(Pixel coordinate grounding data)
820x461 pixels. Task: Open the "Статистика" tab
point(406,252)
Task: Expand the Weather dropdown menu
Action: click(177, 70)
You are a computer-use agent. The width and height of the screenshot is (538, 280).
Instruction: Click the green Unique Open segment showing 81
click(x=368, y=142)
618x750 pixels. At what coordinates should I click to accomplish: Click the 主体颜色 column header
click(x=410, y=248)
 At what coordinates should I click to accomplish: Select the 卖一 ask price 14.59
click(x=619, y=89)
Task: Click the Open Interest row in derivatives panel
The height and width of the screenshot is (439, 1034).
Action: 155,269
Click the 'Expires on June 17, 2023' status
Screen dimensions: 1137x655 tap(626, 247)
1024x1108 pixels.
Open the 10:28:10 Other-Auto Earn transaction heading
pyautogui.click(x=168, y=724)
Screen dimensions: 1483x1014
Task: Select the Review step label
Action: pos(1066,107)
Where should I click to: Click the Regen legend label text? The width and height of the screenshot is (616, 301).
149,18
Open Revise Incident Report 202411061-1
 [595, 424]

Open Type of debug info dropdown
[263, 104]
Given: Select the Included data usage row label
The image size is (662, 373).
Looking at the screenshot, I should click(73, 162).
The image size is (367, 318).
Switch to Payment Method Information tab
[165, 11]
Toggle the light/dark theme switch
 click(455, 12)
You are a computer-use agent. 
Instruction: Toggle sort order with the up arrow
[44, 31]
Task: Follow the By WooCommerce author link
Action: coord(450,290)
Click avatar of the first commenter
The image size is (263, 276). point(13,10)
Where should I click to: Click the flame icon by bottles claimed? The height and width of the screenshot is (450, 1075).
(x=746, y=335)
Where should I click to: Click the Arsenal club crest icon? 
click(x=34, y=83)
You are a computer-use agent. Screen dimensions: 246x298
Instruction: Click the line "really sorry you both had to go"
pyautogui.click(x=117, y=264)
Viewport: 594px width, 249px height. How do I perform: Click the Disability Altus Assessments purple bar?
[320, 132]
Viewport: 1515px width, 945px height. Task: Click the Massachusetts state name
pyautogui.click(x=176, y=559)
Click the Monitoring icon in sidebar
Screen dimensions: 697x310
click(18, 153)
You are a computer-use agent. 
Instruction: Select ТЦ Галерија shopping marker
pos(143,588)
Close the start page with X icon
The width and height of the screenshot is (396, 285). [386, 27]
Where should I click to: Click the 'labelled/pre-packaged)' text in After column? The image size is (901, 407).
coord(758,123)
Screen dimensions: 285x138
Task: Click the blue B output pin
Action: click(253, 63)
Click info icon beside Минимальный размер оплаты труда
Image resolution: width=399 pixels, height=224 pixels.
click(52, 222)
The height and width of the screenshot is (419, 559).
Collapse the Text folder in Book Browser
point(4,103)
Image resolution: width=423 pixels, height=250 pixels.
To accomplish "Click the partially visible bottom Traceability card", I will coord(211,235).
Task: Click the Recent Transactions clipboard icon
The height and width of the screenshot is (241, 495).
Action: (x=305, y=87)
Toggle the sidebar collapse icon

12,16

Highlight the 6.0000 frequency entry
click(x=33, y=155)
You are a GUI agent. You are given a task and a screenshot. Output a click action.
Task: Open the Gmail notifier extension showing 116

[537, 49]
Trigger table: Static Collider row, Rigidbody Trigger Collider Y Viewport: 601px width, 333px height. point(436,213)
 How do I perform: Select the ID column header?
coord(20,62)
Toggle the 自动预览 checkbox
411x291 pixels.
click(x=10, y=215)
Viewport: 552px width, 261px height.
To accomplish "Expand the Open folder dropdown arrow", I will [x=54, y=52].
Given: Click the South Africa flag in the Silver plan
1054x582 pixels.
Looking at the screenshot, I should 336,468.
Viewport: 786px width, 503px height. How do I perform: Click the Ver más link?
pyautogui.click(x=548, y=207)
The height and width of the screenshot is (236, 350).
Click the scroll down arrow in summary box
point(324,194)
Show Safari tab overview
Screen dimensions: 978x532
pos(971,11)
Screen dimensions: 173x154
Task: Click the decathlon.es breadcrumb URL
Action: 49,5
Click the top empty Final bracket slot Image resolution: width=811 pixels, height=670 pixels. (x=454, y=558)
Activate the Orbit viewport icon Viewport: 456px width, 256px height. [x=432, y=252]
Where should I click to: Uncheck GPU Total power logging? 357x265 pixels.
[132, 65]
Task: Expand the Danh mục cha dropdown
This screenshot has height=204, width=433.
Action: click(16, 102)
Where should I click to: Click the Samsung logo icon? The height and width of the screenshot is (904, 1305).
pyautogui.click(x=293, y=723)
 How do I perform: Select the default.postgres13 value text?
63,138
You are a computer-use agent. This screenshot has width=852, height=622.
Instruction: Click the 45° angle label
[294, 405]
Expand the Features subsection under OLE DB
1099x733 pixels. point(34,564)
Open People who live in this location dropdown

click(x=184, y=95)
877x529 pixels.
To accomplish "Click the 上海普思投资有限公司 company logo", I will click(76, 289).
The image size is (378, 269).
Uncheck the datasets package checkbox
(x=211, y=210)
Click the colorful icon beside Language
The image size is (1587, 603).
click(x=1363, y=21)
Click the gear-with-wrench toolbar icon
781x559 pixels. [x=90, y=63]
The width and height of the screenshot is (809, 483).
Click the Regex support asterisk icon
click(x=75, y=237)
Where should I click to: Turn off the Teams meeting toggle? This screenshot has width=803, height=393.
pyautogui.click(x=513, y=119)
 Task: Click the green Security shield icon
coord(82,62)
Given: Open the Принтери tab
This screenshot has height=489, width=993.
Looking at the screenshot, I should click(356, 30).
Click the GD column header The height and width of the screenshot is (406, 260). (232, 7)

§ **ACTION ITEM**:
Please give the number of lines above that contain "agent", without any other words.

§ **ANSWER SPACE**:
6